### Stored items
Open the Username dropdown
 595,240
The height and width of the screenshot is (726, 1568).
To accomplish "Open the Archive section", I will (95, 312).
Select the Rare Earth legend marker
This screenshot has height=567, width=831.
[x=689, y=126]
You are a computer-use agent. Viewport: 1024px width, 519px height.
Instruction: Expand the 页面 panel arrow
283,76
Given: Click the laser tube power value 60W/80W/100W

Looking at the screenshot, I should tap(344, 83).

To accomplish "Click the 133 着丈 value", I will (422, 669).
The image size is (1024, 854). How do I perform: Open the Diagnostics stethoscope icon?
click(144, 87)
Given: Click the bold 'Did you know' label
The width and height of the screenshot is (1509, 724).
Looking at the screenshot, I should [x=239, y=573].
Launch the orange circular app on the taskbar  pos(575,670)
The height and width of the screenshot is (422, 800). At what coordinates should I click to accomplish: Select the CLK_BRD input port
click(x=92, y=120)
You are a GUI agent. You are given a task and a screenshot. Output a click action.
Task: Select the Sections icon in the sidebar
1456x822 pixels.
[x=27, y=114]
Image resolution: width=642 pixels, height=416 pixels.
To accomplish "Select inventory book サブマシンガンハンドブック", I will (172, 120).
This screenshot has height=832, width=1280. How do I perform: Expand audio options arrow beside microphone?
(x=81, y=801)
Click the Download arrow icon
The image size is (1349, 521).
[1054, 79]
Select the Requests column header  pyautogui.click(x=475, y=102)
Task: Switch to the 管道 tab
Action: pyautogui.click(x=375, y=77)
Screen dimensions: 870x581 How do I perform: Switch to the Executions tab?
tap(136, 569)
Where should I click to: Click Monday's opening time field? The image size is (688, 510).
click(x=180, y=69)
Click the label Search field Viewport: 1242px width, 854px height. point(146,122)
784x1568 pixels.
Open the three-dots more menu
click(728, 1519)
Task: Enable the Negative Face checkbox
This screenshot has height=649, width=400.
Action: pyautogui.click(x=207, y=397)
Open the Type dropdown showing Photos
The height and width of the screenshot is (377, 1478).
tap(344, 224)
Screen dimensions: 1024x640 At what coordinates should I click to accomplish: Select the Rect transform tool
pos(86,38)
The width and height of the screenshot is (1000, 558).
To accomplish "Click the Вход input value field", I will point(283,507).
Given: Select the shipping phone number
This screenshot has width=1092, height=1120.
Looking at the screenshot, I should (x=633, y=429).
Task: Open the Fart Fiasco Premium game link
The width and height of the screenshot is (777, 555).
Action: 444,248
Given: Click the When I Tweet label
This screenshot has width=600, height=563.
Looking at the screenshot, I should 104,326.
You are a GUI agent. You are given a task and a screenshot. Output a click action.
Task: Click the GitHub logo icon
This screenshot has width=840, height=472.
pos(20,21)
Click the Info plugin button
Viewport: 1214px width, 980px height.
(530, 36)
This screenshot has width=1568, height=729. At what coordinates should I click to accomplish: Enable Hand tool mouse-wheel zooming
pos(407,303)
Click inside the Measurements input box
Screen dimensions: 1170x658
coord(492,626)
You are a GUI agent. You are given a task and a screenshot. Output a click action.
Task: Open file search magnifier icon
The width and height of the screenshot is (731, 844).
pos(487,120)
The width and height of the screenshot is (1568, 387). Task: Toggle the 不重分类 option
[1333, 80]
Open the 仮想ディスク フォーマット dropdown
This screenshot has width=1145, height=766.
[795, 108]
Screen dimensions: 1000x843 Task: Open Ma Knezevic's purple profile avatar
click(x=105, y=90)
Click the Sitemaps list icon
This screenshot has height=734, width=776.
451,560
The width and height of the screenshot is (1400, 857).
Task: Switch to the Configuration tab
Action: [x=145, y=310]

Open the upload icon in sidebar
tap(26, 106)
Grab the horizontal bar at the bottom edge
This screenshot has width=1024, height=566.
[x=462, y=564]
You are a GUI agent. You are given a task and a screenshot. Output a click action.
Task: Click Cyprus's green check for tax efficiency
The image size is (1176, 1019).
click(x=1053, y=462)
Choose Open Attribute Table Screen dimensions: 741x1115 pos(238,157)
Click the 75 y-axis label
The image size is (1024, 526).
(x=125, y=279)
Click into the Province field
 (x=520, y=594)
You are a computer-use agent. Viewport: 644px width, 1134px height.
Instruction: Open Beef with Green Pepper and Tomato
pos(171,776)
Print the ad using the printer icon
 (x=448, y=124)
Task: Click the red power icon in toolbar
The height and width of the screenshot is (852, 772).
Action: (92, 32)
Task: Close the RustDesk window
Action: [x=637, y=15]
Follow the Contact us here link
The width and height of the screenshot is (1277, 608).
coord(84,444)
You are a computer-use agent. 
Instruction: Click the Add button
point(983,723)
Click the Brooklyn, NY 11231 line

### Task to carry out
Your job here is to copy the entries above exactly.

### Expected answer
Open the Username dropdown
 595,240
The height and width of the screenshot is (726, 1568).
To accomplish "Open the Archive section", I will (95, 312).
Select the Rare Earth legend marker
This screenshot has height=567, width=831.
[x=689, y=126]
You are a computer-use agent. Viewport: 1024px width, 519px height.
Instruction: Expand the 页面 panel arrow
283,76
Given: Click the laser tube power value 60W/80W/100W

Looking at the screenshot, I should tap(344, 83).

To accomplish "Click the 133 着丈 value", I will (422, 669).
The image size is (1024, 854). How do I perform: Open the Diagnostics stethoscope icon?
click(144, 87)
Given: Click the bold 'Did you know' label
The width and height of the screenshot is (1509, 724).
Looking at the screenshot, I should [x=239, y=573].
Launch the orange circular app on the taskbar  pos(575,670)
The height and width of the screenshot is (422, 800). At what coordinates should I click to accomplish: Select the CLK_BRD input port
click(x=92, y=120)
You are a GUI agent. You are given a task and a screenshot. Output a click action.
Task: Select the Sections icon in the sidebar
1456x822 pixels.
[x=27, y=114]
Image resolution: width=642 pixels, height=416 pixels.
To accomplish "Select inventory book サブマシンガンハンドブック", I will (172, 120).
This screenshot has height=832, width=1280. How do I perform: Expand audio options arrow beside microphone?
(x=81, y=801)
Click the Download arrow icon
The image size is (1349, 521).
[1054, 79]
Select the Requests column header  pyautogui.click(x=475, y=102)
Task: Switch to the 管道 tab
Action: pyautogui.click(x=375, y=77)
Screen dimensions: 870x581 How do I perform: Switch to the Executions tab?
tap(136, 569)
Where should I click to: Click Monday's opening time field? The image size is (688, 510).
click(x=180, y=69)
Click the label Search field Viewport: 1242px width, 854px height. point(146,122)
784x1568 pixels.
Open the three-dots more menu
click(728, 1519)
Task: Enable the Negative Face checkbox
This screenshot has height=649, width=400.
Action: pyautogui.click(x=207, y=397)
Open the Type dropdown showing Photos
The height and width of the screenshot is (377, 1478).
tap(344, 224)
Screen dimensions: 1024x640 At what coordinates should I click to accomplish: Select the Rect transform tool
pos(86,38)
The width and height of the screenshot is (1000, 558).
To accomplish "Click the Вход input value field", I will point(283,507).
Given: Select the shipping phone number
This screenshot has width=1092, height=1120.
Looking at the screenshot, I should (x=633, y=429).
Task: Open the Fart Fiasco Premium game link
The width and height of the screenshot is (777, 555).
Action: 444,248
Given: Click the When I Tweet label
This screenshot has width=600, height=563.
Looking at the screenshot, I should 104,326.
You are a GUI agent. You are given a task and a screenshot. Output a click action.
Task: Click the GitHub logo icon
This screenshot has width=840, height=472.
pos(20,21)
Click the Info plugin button
Viewport: 1214px width, 980px height.
(530, 36)
This screenshot has width=1568, height=729. At what coordinates should I click to accomplish: Enable Hand tool mouse-wheel zooming
pos(407,303)
Click inside the Measurements input box
Screen dimensions: 1170x658
coord(492,626)
You are a GUI agent. You are given a task and a screenshot. Output a click action.
Task: Open file search magnifier icon
The width and height of the screenshot is (731, 844).
pos(487,120)
The width and height of the screenshot is (1568, 387). Task: Toggle the 不重分类 option
[1333, 80]
Open the 仮想ディスク フォーマット dropdown
This screenshot has width=1145, height=766.
[795, 108]
Screen dimensions: 1000x843 Task: Open Ma Knezevic's purple profile avatar
click(x=105, y=90)
Click the Sitemaps list icon
This screenshot has height=734, width=776.
451,560
The width and height of the screenshot is (1400, 857).
Task: Switch to the Configuration tab
Action: [x=145, y=310]

Open the upload icon in sidebar
tap(26, 106)
Grab the horizontal bar at the bottom edge
This screenshot has width=1024, height=566.
[x=462, y=564]
You are a GUI agent. You are given a task and a screenshot. Output a click action.
Task: Click Cyprus's green check for tax efficiency
The image size is (1176, 1019).
click(x=1053, y=462)
Choose Open Attribute Table Screen dimensions: 741x1115 pos(238,157)
Click the 75 y-axis label
The image size is (1024, 526).
(x=125, y=279)
Click into the Province field
 (x=520, y=594)
You are a computer-use agent. Viewport: 644px width, 1134px height.
Instruction: Open Beef with Green Pepper and Tomato
pos(171,776)
Print the ad using the printer icon
 (x=448, y=124)
Task: Click the red power icon in toolbar
The height and width of the screenshot is (852, 772).
Action: (92, 32)
Task: Close the RustDesk window
Action: [x=637, y=15]
Follow the Contact us here link
The width and height of the screenshot is (1277, 608).
coord(84,444)
You are a computer-use agent. 
Instruction: Click the Add button
point(983,723)
Click the Brooklyn, NY 11231 line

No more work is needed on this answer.